Associate Professor of History Eileen Kane has been awarded a $60,000 fellowship from the National Endowment for the Humanities to research and write a book on Jewish and Muslim emigration from Russia to the Middle East from the 1840s to the 1940s.
Kane, who serves as the director of Connecticut College’s Global Islamic Studies program, is a historian of modern Europe interested in connections between Russia and the Middle East. In 2017, she received a $237,000 New Directions Fellowship from The Andrew W. Mellon Foundation to train in Middle East studies at Brown University, in order to investigate how large-scale migrations of both Muslims and Jews from Russia and the Soviet Union contributed to the formation of the modern Middle East.
“Between the 1840s and 1940s, more than a million Russian (and later Soviet) subjects migrated to the Middle East. These migrants transformed the places where they settled, but this history is underresearched and its implications for the present are poorly understood,” Kane said.
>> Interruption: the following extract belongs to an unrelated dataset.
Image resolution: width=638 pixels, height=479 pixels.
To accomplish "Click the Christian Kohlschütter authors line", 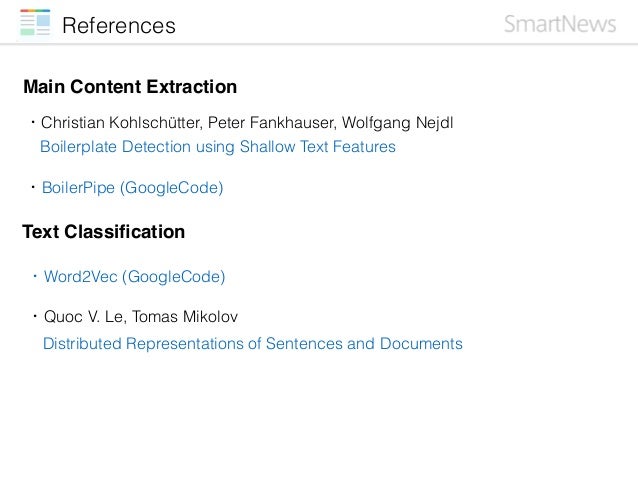I will 247,122.
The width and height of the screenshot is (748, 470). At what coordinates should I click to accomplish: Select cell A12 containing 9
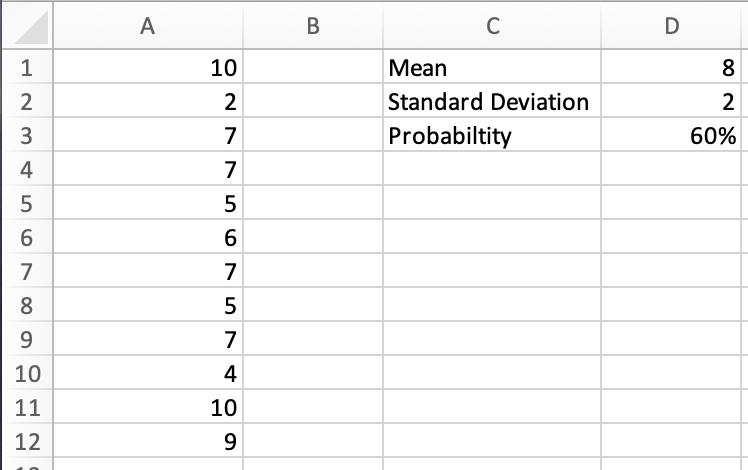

“I’m working to recover a history that has often been distorted for ideological and national agendas, by exploring how competing state and philanthropic institutions sought to limit, channel and instrumentalize these human migrations for their own purposes.”
Kane’s book, tentatively titled Emigrant Empire, will integrate the histories of Jewish and Muslim emigration from Russia to the Middle East, and expand the boundaries of standard histories of European migrants and refugees to include Muslim migrants and the Middle East.
Kane is one of only 99 scholars nationwide to receive NEH fellowships. The application process is highly competitive; just eight percent of projects are funded.
This is Kane’s second NEH fellowship. In 2009, she received a fellowship to support the research for and writing of her first book, Russian Hajj: Empire and the Muslim Pilgrimage to Mecca, which was published in 2015 by Cornell University Press.
Created in 1965 as an independent federal agency, the NEH supports research and learning in history, literature, philosophy and other areas of the humanities by funding selected, peer-reviewed proposals from around the nation.